-- Task objective --
Find every line in the records below that contains the word "blue", and copy each of those lines. Capital and small letters must match.

◇ ◇ ◇ ◇ ◇

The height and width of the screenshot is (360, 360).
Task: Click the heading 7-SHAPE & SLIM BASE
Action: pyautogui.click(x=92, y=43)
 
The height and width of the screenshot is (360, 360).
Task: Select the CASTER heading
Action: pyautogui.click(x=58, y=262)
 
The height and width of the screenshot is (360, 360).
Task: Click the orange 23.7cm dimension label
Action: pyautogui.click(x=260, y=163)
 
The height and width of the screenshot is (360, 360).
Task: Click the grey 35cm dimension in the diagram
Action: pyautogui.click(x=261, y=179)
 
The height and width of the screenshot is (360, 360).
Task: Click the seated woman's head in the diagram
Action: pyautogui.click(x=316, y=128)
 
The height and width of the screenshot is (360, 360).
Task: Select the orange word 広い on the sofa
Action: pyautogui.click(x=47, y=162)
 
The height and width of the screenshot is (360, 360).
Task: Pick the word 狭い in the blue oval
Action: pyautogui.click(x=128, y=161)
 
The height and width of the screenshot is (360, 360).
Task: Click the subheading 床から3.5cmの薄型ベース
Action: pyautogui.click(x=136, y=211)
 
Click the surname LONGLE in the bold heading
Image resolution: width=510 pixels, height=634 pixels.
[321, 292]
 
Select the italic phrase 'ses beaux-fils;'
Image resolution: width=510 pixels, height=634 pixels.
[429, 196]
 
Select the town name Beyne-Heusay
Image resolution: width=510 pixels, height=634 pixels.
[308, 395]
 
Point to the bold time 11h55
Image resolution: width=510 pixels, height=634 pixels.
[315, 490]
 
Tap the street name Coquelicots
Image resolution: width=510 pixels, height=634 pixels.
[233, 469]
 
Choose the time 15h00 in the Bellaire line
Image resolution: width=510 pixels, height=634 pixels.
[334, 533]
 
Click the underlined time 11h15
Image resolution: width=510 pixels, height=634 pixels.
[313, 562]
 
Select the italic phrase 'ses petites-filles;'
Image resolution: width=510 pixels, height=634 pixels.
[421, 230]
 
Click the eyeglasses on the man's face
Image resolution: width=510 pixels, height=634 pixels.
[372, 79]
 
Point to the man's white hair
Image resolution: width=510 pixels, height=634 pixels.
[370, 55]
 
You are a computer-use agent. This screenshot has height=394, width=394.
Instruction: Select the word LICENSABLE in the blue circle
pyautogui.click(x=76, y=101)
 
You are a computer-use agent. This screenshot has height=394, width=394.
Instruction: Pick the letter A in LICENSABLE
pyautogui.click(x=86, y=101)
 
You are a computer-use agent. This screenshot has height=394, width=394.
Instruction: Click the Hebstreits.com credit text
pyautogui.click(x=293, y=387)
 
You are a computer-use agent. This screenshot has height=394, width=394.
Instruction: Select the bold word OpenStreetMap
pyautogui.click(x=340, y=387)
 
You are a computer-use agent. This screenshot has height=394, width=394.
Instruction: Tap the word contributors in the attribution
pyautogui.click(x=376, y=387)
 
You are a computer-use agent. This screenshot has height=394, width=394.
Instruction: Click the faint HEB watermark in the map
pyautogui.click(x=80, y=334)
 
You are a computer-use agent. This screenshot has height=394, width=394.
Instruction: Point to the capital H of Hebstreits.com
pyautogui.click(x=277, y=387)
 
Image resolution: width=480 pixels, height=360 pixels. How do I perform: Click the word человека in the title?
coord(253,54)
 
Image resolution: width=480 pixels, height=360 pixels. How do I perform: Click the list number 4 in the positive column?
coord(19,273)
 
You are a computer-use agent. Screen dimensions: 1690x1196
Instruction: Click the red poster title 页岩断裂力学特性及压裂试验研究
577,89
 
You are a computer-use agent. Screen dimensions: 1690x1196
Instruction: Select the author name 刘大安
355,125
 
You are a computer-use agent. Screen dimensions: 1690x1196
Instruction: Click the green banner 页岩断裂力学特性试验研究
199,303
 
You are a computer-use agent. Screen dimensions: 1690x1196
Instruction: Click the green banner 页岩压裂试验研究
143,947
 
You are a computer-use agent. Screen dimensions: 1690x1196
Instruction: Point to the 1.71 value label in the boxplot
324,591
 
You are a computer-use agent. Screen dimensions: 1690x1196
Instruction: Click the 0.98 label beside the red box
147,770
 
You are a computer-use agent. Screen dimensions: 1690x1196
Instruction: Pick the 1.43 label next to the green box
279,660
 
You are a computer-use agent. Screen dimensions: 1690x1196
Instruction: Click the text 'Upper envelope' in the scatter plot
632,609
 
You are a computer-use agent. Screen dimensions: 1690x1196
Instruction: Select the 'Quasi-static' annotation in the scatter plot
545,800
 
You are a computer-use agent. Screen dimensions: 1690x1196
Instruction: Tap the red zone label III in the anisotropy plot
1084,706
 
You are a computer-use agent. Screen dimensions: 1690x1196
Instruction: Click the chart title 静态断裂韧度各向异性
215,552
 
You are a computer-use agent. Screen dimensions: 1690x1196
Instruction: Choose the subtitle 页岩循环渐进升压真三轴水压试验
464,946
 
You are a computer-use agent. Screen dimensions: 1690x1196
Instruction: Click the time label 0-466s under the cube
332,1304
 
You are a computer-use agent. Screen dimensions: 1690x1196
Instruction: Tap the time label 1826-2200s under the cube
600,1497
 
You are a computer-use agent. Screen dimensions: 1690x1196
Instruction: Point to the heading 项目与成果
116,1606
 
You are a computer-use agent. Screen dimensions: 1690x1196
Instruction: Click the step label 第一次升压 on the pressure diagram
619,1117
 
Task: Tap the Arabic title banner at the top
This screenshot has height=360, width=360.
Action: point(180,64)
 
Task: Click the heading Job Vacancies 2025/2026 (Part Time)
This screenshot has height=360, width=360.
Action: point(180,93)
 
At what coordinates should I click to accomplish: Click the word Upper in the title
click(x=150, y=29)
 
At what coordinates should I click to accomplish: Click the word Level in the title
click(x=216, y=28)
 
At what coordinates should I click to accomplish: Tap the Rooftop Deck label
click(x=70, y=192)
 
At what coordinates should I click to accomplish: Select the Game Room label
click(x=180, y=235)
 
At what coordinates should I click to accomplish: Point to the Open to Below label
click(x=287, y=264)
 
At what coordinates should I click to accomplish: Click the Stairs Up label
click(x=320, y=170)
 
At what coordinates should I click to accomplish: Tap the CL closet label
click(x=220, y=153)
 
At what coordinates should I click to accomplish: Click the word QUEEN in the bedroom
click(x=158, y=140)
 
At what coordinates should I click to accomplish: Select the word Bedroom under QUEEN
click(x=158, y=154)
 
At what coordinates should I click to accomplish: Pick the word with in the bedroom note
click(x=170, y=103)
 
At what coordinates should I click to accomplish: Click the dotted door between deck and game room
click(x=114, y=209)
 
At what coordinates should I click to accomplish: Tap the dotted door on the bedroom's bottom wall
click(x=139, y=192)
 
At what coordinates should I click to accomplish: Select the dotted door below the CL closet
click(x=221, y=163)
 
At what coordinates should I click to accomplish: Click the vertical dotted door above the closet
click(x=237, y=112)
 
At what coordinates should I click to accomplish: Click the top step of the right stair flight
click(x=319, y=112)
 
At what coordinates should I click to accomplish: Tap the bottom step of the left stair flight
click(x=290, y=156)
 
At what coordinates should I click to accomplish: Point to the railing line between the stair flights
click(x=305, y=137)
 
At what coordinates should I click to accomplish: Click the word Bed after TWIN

◇ ◇ ◇ ◇ ◇

-- Task result --
Task: Pick the word 狭い in the blue oval
Instruction: Select the word LICENSABLE in the blue circle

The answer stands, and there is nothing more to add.